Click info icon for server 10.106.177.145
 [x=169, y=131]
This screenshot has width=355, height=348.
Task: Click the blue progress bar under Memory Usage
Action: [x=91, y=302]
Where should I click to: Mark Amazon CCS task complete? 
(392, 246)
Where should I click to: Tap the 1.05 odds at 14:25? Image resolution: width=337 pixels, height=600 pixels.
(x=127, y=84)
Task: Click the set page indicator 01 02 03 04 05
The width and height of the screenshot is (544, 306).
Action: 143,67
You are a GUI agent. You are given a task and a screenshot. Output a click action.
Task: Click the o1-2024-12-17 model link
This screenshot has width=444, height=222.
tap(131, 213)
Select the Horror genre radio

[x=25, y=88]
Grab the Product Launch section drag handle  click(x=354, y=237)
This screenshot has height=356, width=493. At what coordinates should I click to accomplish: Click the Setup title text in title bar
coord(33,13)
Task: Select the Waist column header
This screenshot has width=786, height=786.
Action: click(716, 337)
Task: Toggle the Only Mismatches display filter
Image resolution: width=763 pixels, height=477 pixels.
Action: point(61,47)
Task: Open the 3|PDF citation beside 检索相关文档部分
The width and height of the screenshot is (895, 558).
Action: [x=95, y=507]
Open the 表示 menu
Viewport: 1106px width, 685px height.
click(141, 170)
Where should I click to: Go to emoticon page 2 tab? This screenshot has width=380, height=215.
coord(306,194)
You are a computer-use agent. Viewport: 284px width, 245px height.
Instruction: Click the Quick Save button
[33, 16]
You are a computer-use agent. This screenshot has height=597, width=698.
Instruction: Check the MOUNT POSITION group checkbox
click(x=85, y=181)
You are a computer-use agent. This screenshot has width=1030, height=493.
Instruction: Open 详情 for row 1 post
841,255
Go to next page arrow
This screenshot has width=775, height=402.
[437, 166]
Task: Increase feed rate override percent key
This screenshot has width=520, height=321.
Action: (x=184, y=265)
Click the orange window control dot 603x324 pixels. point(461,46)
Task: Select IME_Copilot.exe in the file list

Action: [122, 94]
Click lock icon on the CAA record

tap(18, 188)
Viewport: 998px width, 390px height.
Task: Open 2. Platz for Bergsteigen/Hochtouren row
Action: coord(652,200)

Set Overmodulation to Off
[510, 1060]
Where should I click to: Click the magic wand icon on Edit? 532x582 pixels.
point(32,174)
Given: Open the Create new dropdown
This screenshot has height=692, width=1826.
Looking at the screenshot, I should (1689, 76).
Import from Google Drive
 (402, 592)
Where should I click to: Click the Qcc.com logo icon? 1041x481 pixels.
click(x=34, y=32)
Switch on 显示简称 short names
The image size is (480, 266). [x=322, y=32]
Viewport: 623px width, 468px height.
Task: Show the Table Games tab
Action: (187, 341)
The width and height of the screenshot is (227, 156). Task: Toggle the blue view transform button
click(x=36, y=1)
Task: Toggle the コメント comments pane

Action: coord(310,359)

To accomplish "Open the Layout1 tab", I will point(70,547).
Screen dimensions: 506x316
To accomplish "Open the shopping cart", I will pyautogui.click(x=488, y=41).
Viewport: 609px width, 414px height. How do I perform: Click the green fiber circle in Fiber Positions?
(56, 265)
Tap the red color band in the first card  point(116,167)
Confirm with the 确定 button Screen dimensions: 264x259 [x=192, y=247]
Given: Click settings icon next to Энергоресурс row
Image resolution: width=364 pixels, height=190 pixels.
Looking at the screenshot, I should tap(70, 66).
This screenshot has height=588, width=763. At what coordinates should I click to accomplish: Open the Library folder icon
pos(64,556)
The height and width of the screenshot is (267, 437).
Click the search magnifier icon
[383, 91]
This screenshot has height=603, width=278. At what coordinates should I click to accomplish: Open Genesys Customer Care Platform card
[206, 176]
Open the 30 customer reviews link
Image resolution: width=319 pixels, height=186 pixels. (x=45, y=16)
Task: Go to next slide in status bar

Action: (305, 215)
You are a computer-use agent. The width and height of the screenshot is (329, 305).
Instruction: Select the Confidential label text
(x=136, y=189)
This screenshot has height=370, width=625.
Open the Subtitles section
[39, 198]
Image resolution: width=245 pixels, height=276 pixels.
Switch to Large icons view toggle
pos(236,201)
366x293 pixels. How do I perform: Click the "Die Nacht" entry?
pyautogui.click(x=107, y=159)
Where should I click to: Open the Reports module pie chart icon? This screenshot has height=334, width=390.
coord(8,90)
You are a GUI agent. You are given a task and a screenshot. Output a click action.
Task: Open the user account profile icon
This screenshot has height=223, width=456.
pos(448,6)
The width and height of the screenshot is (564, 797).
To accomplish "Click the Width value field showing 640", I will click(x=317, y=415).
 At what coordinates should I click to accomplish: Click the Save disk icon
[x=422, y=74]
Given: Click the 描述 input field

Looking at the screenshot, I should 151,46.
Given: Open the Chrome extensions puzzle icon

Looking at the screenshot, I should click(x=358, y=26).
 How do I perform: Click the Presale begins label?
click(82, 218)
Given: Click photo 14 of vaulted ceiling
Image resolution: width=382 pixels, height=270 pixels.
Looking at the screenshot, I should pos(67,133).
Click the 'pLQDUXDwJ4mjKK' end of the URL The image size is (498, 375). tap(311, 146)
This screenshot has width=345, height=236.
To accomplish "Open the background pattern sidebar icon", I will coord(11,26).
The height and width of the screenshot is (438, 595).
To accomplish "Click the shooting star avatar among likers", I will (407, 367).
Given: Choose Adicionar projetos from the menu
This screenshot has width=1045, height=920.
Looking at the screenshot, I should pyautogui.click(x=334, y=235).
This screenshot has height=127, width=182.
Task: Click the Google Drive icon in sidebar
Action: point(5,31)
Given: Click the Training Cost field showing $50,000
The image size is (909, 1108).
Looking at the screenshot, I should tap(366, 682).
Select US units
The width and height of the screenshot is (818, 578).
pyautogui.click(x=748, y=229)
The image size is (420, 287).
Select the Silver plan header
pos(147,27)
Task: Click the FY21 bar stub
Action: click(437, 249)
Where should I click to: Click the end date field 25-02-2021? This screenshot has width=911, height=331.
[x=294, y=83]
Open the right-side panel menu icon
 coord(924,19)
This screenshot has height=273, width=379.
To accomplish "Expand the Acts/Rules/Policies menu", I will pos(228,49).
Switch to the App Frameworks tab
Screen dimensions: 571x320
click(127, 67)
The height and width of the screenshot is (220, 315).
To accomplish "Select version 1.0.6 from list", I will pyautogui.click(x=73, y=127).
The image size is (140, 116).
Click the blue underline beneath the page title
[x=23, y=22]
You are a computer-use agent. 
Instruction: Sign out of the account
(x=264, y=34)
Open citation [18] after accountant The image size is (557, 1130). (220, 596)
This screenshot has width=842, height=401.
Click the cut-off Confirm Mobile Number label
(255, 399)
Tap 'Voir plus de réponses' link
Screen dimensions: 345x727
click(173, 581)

## INSTRUCTIONS TO FOLLOW
The data should be transcribed exactly, line for line.

## REPLY
Click info icon for server 10.106.177.145
 [x=169, y=131]
This screenshot has width=355, height=348.
Task: Click the blue progress bar under Memory Usage
Action: [x=91, y=302]
Where should I click to: Mark Amazon CCS task complete? 
(392, 246)
Where should I click to: Tap the 1.05 odds at 14:25? Image resolution: width=337 pixels, height=600 pixels.
(x=127, y=84)
Task: Click the set page indicator 01 02 03 04 05
The width and height of the screenshot is (544, 306).
Action: 143,67
You are a GUI agent. You are given a task and a screenshot. Output a click action.
Task: Click the o1-2024-12-17 model link
This screenshot has width=444, height=222.
tap(131, 213)
Select the Horror genre radio

[x=25, y=88]
Grab the Product Launch section drag handle  click(x=354, y=237)
This screenshot has height=356, width=493. At what coordinates should I click to accomplish: Click the Setup title text in title bar
coord(33,13)
Task: Select the Waist column header
This screenshot has width=786, height=786.
Action: click(716, 337)
Task: Toggle the Only Mismatches display filter
Image resolution: width=763 pixels, height=477 pixels.
Action: point(61,47)
Task: Open the 3|PDF citation beside 检索相关文档部分
The width and height of the screenshot is (895, 558).
Action: [x=95, y=507]
Open the 表示 menu
Viewport: 1106px width, 685px height.
click(141, 170)
Where should I click to: Go to emoticon page 2 tab? This screenshot has width=380, height=215.
coord(306,194)
You are a computer-use agent. Viewport: 284px width, 245px height.
Instruction: Click the Quick Save button
[33, 16]
You are a computer-use agent. This screenshot has height=597, width=698.
Instruction: Check the MOUNT POSITION group checkbox
click(x=85, y=181)
You are a computer-use agent. This screenshot has width=1030, height=493.
Instruction: Open 详情 for row 1 post
841,255
Go to next page arrow
This screenshot has width=775, height=402.
[437, 166]
Task: Increase feed rate override percent key
This screenshot has width=520, height=321.
Action: (x=184, y=265)
Click the orange window control dot 603x324 pixels. point(461,46)
Task: Select IME_Copilot.exe in the file list

Action: [122, 94]
Click lock icon on the CAA record

tap(18, 188)
Viewport: 998px width, 390px height.
Task: Open 2. Platz for Bergsteigen/Hochtouren row
Action: coord(652,200)

Set Overmodulation to Off
[510, 1060]
Where should I click to: Click the magic wand icon on Edit? 532x582 pixels.
point(32,174)
Given: Open the Create new dropdown
This screenshot has height=692, width=1826.
Looking at the screenshot, I should (1689, 76).
Import from Google Drive
 (402, 592)
Where should I click to: Click the Qcc.com logo icon? 1041x481 pixels.
click(x=34, y=32)
Switch on 显示简称 short names
The image size is (480, 266). [x=322, y=32]
Viewport: 623px width, 468px height.
Task: Show the Table Games tab
Action: (187, 341)
The width and height of the screenshot is (227, 156). Task: Toggle the blue view transform button
click(x=36, y=1)
Task: Toggle the コメント comments pane

Action: coord(310,359)

To accomplish "Open the Layout1 tab", I will point(70,547).
Screen dimensions: 506x316
To accomplish "Open the shopping cart", I will pyautogui.click(x=488, y=41).
Viewport: 609px width, 414px height. How do I perform: Click the green fiber circle in Fiber Positions?
(56, 265)
Tap the red color band in the first card  point(116,167)
Confirm with the 确定 button Screen dimensions: 264x259 [x=192, y=247]
Given: Click settings icon next to Энергоресурс row
Image resolution: width=364 pixels, height=190 pixels.
Looking at the screenshot, I should tap(70, 66).
This screenshot has height=588, width=763. At what coordinates should I click to accomplish: Open the Library folder icon
pos(64,556)
The height and width of the screenshot is (267, 437).
Click the search magnifier icon
[383, 91]
This screenshot has height=603, width=278. At what coordinates should I click to accomplish: Open Genesys Customer Care Platform card
[206, 176]
Open the 30 customer reviews link
Image resolution: width=319 pixels, height=186 pixels. (x=45, y=16)
Task: Go to next slide in status bar

Action: (305, 215)
You are a computer-use agent. The width and height of the screenshot is (329, 305).
Instruction: Select the Confidential label text
(x=136, y=189)
This screenshot has height=370, width=625.
Open the Subtitles section
[39, 198]
Image resolution: width=245 pixels, height=276 pixels.
Switch to Large icons view toggle
pos(236,201)
366x293 pixels. How do I perform: Click the "Die Nacht" entry?
pyautogui.click(x=107, y=159)
Where should I click to: Open the Reports module pie chart icon? This screenshot has height=334, width=390.
coord(8,90)
You are a GUI agent. You are given a task and a screenshot. Output a click action.
Task: Open the user account profile icon
This screenshot has height=223, width=456.
pos(448,6)
The width and height of the screenshot is (564, 797).
To accomplish "Click the Width value field showing 640", I will click(x=317, y=415).
 At what coordinates should I click to accomplish: Click the Save disk icon
[x=422, y=74]
Given: Click the 描述 input field

Looking at the screenshot, I should 151,46.
Given: Open the Chrome extensions puzzle icon

Looking at the screenshot, I should click(x=358, y=26).
 How do I perform: Click the Presale begins label?
click(82, 218)
Given: Click photo 14 of vaulted ceiling
Image resolution: width=382 pixels, height=270 pixels.
Looking at the screenshot, I should pos(67,133).
Click the 'pLQDUXDwJ4mjKK' end of the URL The image size is (498, 375). tap(311, 146)
This screenshot has width=345, height=236.
To accomplish "Open the background pattern sidebar icon", I will coord(11,26).
The height and width of the screenshot is (438, 595).
To accomplish "Click the shooting star avatar among likers", I will (407, 367).
Given: Choose Adicionar projetos from the menu
This screenshot has width=1045, height=920.
Looking at the screenshot, I should pyautogui.click(x=334, y=235).
This screenshot has height=127, width=182.
Task: Click the Google Drive icon in sidebar
Action: point(5,31)
Given: Click the Training Cost field showing $50,000
The image size is (909, 1108).
Looking at the screenshot, I should tap(366, 682).
Select US units
The width and height of the screenshot is (818, 578).
pyautogui.click(x=748, y=229)
The image size is (420, 287).
Select the Silver plan header
pos(147,27)
Task: Click the FY21 bar stub
Action: click(437, 249)
Where should I click to: Click the end date field 25-02-2021? This screenshot has width=911, height=331.
[x=294, y=83]
Open the right-side panel menu icon
 coord(924,19)
This screenshot has height=273, width=379.
To accomplish "Expand the Acts/Rules/Policies menu", I will pos(228,49).
Switch to the App Frameworks tab
Screen dimensions: 571x320
click(127, 67)
The height and width of the screenshot is (220, 315).
To accomplish "Select version 1.0.6 from list", I will pyautogui.click(x=73, y=127).
The image size is (140, 116).
Click the blue underline beneath the page title
[x=23, y=22]
You are a computer-use agent. 
Instruction: Sign out of the account
(x=264, y=34)
Open citation [18] after accountant The image size is (557, 1130). (220, 596)
This screenshot has width=842, height=401.
Click the cut-off Confirm Mobile Number label
(255, 399)
Tap 'Voir plus de réponses' link
Screen dimensions: 345x727
click(173, 581)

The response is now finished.